DATA SHOWN Start Marker

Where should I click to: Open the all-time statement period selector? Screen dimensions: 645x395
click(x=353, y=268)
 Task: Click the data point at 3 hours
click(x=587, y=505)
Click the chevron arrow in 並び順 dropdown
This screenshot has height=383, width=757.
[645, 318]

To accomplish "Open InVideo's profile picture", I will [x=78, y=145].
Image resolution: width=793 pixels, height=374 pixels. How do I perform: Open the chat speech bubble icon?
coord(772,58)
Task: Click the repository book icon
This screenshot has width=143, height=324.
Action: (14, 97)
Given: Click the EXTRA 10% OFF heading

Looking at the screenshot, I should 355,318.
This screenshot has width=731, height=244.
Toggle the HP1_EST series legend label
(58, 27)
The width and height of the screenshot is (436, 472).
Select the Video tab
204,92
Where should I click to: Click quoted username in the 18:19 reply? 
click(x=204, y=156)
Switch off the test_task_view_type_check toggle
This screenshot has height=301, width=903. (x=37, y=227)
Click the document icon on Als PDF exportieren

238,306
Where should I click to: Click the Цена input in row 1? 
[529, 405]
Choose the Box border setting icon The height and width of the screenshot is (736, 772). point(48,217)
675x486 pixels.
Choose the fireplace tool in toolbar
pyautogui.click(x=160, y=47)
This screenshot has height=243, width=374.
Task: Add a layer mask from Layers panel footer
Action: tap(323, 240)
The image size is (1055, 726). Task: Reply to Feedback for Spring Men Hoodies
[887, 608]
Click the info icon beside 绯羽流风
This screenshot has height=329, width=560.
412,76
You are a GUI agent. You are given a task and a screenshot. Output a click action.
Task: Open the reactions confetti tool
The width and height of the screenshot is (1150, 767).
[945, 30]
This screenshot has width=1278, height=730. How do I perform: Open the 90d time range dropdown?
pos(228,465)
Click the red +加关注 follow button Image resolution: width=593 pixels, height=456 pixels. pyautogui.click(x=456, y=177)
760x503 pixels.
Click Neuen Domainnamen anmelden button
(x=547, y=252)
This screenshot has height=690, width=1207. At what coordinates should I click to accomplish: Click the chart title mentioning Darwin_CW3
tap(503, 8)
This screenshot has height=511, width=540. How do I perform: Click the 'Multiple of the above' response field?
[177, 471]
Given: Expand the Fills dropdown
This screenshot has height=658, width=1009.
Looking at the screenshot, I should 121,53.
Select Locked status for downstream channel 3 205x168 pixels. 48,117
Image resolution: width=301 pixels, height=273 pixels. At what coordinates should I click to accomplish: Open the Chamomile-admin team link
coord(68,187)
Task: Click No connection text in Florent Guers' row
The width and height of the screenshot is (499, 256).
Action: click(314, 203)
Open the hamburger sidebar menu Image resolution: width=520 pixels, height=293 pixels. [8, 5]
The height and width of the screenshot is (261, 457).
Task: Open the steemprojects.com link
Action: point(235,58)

DATA SHOWN End Marker

▶ **WORK TO COMPLETE**: Your task is to output exactly the lines running from the one with "Task: Click No" through the final line of the material above, with both ends included.

▶ **EXERCISE OUTPUT**:
Task: Click No connection text in Florent Guers' row
The width and height of the screenshot is (499, 256).
Action: click(314, 203)
Open the hamburger sidebar menu Image resolution: width=520 pixels, height=293 pixels. [8, 5]
The height and width of the screenshot is (261, 457).
Task: Open the steemprojects.com link
Action: point(235,58)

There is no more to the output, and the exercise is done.